• **What you need to do**:
Scan the records beneath this line for the line holding "Open the 보기 view layout menu" and the line holding "Remove the Filter", then transcribe exactly those two and all lines between.

————————

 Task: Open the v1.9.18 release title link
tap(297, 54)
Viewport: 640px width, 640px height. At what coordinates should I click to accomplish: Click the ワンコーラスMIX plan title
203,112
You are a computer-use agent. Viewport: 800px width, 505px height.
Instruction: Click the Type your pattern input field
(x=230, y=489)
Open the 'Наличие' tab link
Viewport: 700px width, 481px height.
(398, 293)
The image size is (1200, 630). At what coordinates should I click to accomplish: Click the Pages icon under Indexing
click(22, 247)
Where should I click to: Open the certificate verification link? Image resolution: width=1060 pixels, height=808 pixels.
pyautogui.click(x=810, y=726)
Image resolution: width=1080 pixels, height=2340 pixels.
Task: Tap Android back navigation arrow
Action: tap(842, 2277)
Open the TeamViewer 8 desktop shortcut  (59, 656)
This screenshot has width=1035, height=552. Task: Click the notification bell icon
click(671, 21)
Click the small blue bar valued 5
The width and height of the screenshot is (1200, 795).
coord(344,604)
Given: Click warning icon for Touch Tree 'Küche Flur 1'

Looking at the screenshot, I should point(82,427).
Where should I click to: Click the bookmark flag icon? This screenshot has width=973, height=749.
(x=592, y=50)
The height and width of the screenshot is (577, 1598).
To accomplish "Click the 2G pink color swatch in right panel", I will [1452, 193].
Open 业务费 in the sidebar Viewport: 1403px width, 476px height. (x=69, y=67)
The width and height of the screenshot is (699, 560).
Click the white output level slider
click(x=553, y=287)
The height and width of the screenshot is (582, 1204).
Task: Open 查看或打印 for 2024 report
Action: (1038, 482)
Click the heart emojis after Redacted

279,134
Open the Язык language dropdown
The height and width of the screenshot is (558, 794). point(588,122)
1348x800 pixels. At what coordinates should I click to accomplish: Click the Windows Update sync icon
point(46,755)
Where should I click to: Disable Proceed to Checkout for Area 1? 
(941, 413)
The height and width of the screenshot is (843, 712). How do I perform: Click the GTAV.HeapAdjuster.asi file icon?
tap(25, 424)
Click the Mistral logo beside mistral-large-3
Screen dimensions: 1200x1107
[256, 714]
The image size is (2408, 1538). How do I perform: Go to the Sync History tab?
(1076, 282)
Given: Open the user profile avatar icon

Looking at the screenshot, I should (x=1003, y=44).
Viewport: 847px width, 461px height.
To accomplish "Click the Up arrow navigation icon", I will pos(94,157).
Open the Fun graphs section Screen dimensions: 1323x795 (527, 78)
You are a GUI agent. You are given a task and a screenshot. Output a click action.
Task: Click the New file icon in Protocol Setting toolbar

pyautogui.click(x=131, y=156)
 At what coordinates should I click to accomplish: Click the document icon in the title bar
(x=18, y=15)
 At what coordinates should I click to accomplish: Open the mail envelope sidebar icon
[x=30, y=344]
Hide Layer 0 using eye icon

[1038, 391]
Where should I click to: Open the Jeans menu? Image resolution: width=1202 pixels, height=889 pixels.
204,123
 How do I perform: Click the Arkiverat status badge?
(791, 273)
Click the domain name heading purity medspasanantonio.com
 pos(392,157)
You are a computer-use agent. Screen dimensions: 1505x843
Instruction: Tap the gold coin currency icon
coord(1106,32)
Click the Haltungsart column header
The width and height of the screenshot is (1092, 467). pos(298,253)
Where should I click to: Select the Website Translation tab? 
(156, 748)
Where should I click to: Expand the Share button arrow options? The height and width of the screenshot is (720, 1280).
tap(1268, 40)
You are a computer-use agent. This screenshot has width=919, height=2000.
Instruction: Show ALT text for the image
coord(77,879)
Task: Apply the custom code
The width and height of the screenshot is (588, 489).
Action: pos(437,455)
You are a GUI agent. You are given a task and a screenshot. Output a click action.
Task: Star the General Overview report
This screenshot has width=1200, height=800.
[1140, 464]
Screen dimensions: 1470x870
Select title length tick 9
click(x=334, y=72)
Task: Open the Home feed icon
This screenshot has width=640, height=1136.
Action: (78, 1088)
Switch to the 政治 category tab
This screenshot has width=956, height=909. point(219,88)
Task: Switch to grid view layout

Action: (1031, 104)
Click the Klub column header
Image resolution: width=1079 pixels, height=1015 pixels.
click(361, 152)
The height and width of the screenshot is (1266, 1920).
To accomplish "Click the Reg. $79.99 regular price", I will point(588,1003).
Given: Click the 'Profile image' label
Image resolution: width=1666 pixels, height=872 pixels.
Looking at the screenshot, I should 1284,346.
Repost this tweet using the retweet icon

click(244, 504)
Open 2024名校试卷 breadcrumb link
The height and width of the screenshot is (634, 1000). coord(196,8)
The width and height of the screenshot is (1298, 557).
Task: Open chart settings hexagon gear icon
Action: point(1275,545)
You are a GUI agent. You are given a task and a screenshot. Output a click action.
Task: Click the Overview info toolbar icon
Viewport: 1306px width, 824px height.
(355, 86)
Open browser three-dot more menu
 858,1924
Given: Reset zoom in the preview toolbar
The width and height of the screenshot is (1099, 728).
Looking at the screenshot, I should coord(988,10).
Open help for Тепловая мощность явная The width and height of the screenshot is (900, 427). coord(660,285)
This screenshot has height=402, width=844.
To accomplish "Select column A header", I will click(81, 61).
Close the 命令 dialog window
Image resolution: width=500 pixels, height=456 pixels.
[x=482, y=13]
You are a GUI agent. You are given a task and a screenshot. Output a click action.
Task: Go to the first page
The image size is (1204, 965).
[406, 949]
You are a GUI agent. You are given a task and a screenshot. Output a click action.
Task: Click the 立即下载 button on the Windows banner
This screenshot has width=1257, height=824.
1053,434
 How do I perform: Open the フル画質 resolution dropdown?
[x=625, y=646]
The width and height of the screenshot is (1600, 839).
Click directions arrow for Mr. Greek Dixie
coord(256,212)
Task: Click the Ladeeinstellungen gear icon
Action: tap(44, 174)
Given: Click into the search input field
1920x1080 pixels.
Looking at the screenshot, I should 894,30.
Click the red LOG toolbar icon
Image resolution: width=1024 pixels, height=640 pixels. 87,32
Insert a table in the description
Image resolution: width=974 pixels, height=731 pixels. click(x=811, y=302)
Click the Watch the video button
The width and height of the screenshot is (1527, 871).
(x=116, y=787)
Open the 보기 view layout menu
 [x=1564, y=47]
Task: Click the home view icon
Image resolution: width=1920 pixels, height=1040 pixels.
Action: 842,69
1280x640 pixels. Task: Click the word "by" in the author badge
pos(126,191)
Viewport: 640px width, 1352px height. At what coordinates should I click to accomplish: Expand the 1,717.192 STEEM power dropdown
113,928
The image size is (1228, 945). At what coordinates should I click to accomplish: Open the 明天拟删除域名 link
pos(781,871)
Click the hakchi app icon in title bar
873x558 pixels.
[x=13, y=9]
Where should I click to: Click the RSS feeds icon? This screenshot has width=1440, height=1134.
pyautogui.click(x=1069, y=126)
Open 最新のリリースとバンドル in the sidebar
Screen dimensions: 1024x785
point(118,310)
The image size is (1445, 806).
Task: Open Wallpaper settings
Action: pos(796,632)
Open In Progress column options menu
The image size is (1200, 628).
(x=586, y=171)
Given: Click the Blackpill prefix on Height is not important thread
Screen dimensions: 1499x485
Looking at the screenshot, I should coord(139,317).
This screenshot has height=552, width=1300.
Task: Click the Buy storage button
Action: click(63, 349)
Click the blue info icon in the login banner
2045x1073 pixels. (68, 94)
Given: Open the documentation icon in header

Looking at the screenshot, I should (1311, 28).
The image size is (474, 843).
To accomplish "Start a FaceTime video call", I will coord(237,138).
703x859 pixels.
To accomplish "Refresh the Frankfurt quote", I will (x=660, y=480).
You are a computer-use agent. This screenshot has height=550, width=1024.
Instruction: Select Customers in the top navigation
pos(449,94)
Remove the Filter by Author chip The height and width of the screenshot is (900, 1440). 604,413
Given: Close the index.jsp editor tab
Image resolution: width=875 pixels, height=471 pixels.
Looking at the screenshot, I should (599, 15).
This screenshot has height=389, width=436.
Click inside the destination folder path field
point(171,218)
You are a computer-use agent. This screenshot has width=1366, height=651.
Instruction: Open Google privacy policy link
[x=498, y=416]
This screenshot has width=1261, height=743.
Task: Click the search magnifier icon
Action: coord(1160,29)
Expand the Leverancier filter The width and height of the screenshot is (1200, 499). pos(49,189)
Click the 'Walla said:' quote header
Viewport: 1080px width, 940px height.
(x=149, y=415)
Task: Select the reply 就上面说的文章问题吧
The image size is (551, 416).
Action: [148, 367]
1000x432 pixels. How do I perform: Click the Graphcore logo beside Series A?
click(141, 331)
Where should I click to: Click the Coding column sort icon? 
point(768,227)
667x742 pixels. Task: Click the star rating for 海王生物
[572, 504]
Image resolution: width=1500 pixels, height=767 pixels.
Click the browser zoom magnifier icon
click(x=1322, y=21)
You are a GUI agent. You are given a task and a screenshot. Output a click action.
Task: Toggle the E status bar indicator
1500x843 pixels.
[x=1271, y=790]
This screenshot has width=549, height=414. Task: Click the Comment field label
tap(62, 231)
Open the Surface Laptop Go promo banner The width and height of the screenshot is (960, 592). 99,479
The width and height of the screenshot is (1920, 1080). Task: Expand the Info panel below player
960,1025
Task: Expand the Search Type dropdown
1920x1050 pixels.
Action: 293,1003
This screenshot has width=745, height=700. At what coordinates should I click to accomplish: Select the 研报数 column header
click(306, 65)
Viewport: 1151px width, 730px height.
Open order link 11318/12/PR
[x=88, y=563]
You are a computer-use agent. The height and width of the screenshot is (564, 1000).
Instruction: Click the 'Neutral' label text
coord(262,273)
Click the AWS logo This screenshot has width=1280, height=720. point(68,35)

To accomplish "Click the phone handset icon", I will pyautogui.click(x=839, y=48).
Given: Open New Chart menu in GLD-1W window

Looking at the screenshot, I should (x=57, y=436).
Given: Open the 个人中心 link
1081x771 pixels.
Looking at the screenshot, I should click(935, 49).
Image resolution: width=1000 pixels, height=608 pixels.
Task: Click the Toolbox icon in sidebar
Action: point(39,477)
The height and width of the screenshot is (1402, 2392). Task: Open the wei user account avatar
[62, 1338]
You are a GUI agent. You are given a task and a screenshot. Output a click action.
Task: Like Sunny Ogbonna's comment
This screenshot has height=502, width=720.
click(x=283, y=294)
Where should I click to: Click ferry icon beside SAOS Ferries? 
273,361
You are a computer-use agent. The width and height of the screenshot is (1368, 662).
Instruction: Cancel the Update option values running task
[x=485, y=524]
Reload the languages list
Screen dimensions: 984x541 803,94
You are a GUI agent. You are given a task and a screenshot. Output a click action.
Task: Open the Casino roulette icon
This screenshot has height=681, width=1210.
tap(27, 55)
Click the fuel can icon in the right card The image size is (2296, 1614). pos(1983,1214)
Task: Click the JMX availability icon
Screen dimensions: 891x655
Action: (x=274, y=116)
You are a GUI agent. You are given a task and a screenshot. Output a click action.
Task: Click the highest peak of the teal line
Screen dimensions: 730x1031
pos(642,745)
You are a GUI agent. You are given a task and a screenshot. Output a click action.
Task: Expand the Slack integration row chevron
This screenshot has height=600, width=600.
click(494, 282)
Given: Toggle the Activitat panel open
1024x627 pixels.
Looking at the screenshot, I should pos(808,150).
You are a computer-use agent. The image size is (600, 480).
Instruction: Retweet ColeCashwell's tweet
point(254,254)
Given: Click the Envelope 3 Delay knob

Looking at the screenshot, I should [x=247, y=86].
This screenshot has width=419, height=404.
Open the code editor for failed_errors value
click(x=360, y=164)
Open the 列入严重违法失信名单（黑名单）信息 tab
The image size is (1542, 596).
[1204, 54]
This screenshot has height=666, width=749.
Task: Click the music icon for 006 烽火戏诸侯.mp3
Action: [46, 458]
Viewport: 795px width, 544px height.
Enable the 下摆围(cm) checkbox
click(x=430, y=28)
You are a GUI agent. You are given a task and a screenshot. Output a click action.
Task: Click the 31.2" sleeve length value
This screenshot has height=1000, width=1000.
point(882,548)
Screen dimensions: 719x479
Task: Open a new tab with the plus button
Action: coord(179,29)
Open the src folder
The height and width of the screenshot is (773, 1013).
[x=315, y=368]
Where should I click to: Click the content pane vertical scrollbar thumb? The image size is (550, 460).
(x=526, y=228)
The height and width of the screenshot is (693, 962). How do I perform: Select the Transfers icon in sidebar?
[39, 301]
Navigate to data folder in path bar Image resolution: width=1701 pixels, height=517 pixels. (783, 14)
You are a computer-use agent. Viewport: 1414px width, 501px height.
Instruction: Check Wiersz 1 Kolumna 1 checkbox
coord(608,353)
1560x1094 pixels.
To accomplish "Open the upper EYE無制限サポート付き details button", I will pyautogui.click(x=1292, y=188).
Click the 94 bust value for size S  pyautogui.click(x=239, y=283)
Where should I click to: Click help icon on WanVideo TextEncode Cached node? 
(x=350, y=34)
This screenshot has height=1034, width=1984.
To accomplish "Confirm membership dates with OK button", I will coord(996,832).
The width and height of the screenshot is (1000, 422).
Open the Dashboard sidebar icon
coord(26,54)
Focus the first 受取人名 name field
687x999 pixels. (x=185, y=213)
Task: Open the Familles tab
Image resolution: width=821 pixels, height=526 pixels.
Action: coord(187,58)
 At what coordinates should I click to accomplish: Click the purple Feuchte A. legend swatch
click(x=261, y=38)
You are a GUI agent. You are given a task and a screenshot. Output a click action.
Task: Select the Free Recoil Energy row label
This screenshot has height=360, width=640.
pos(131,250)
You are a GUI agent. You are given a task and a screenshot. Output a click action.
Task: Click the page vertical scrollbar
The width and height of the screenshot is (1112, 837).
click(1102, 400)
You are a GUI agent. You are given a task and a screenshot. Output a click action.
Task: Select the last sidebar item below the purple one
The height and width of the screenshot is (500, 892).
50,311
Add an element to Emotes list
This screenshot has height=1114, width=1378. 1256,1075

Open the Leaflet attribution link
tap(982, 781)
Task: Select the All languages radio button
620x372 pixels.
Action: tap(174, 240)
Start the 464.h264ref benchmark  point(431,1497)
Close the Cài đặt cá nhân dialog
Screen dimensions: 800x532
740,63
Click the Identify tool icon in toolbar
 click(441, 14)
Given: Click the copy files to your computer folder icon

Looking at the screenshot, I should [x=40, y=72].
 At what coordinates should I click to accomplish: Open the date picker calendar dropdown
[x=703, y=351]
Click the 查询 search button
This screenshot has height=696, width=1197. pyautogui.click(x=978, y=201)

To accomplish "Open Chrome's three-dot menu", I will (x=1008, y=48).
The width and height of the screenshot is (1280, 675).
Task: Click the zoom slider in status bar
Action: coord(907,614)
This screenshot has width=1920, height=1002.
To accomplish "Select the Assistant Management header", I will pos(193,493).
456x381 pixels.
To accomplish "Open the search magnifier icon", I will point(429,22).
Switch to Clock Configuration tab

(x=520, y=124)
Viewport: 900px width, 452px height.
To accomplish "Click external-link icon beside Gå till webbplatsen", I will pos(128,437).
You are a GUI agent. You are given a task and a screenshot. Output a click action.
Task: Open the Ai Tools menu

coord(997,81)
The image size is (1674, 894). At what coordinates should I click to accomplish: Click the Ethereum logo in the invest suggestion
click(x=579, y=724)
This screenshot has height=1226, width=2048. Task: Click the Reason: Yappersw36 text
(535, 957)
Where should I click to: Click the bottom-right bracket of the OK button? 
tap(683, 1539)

————————

• **Final answer**:
Open the 보기 view layout menu
 [x=1564, y=47]
Task: Click the home view icon
Image resolution: width=1920 pixels, height=1040 pixels.
Action: 842,69
1280x640 pixels. Task: Click the word "by" in the author badge
pos(126,191)
Viewport: 640px width, 1352px height. At what coordinates should I click to accomplish: Expand the 1,717.192 STEEM power dropdown
113,928
The image size is (1228, 945). At what coordinates should I click to accomplish: Open the 明天拟删除域名 link
pos(781,871)
Click the hakchi app icon in title bar
873x558 pixels.
[x=13, y=9]
Where should I click to: Click the RSS feeds icon? This screenshot has width=1440, height=1134.
pyautogui.click(x=1069, y=126)
Open 最新のリリースとバンドル in the sidebar
Screen dimensions: 1024x785
point(118,310)
The image size is (1445, 806).
Task: Open Wallpaper settings
Action: pos(796,632)
Open In Progress column options menu
The image size is (1200, 628).
(x=586, y=171)
Given: Click the Blackpill prefix on Height is not important thread
Screen dimensions: 1499x485
Looking at the screenshot, I should coord(139,317).
This screenshot has height=552, width=1300.
Task: Click the Buy storage button
Action: click(63, 349)
Click the blue info icon in the login banner
2045x1073 pixels. (68, 94)
Given: Open the documentation icon in header

Looking at the screenshot, I should (1311, 28).
The image size is (474, 843).
To accomplish "Start a FaceTime video call", I will coord(237,138).
703x859 pixels.
To accomplish "Refresh the Frankfurt quote", I will (x=660, y=480).
You are a computer-use agent. This screenshot has height=550, width=1024.
Instruction: Select Customers in the top navigation
pos(449,94)
Remove the Filter by Author chip The height and width of the screenshot is (900, 1440). 604,413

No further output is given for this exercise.